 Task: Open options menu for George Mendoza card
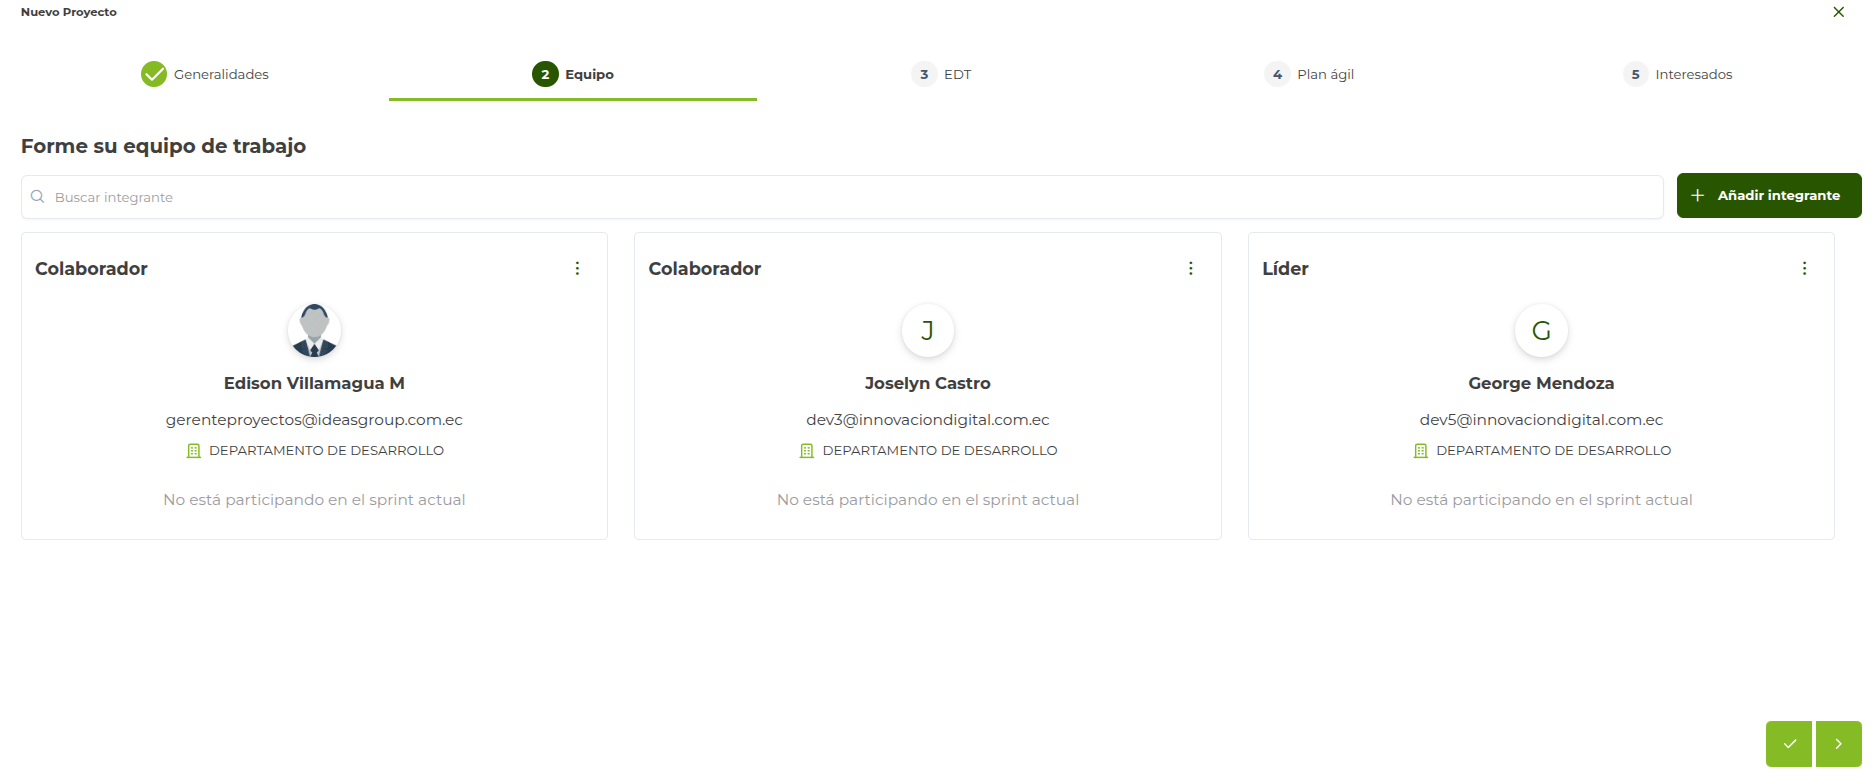click(x=1804, y=268)
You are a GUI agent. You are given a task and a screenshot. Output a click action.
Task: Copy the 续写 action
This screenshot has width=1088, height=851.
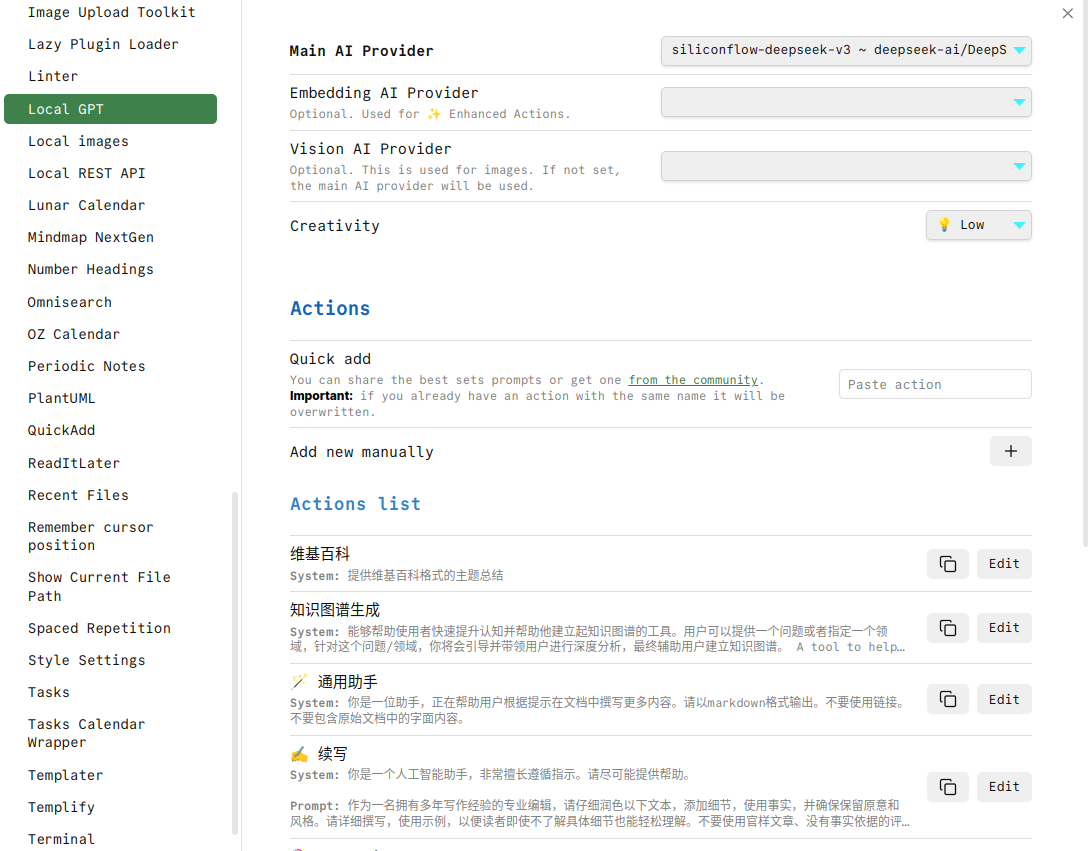pos(947,787)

> [TASK INSTRUCTIONS] For the listing above, find how many lines hold the word "action". Only the number should be written.

> [TASK SOLUTION] 2